Thursday, March 5, 2009

Council takes chip from ordinance

Photos by Andy Sevilla.

Council takes chip from ordinance

Associate Editor

Months of local opposition to mandatory microchip registration for pet dogs and cats resulted Tuesday night in the San Marcos City Council taking the first step towards rescinding the requirement.

The council directed city staff to prepare changes to the ordinance allowing for voluntary microchipping and eliminating the mandate.

As the council meeting began inside City Hall, about 300 protesters from all over Texas assembled outside in a less orderly fashion, holding signs and chanting in unison with phrases such as, “Say no to microchips” and, “My pet, my choice.”

The city council passed a new animal control ordinance in December providing the microchip requirement on the recommendation of the city’s animal shelter advisory board, which argued that microchipping would make it easier to return lost pets to their owners and reducing destruction of pets in the animal shelter.

However, San Marcos residents have complained for the last two months about the requirement. The issue has taken on momentum statewide and nationally, as well.

“I feel this is a blessing,” said San Marcos city council candidate Lisa Marie Coppoletta, who has been instrumental in mobilizing local opposition to the mandate. “I think it’s a great example of San Marcos citizens involved in something near and dear to their heart. Our critters are part of our family.”

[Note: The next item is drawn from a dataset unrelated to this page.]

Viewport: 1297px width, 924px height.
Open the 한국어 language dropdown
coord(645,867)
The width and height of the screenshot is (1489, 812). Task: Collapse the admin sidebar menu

Among those in the crowd was Dr. Katherine Albrecht, a syndicated national radio host from New Hampshire who presented the council with her research on microchips.

“I’ve been very impressed by the response of Mayor (Susan) Narvaiz,” Albrecht said outside City Hall Tuesday night. “She and I met this afternoon and she told me she was personally in favor of doing away with the mandate and making microchipping voluntary.”

Albrecht said microchipping has moved from being only a privacy issue to one in which health is a major factor. She said companies promoting microchips often neglect to share with consumers full details of the risks associated with implants.

“This is part of a national issue many people are concerned with,” Coppoletta said.

Councilmember Chris Jones said it must be understood why the city approached a new animal control ordinance. He said that ultimately the legislation was for the “better treatment” and protection of animals. Jones said the intent is for the San Marcos Animal Shelter to become a “no-kill shelter.”

Said Jones, “The overall goal of killing less animals is something I was interested in.”

The Animal Shelter Advisory Board will take up the matter again in efforts to recommend voluntary microchipping. The board also would consider other changes to the ordinance.

For example, rescue groups would be exempt from the ban on selling or giving away animals on public or private property. The board also will look into loosening the total number of chickens residents can have on their properties.

The advisory board will conduct public hearings before coming back to the council with recommendations. Narvaiz urged staff to produce a “good” end result this go-around, after seeing the effects unpopular legislation can deliver.

“We have an incredible animal services team,” Councilman John Thomaides said. “I don’t think we realize the work that they do.”

Protestors, who at the time were engaged in a candlelight vigil outside of City Hall, were cheerful on hearing that the council opted for voluntary microchipping.

“I think it’s a blessing here in San Marcos that the policy makers are listening to the voices of the citizens,” Coppoletta said. “I hope we’ll continue to be mobilized with other issues in our community. There are a lot of concerns that we have.”

“People are really beginning to stand up for their civil liberties,” Albrecht said. ” … Community action, getting citizens involved and taking government back into their own hands can be very effective.”

Narvaiz said citizen involvement is always “appreciate[d]” and “welcome[d],” adding that concerns raised during an ordinance’s first reading provide the council with more information on community views before final decisions are rendered on second readings.

Council members hope to address the proposed adjustments to the new ordinance at their meeting on March 31, which happens to fall one day before the legislation takes effect on April 1.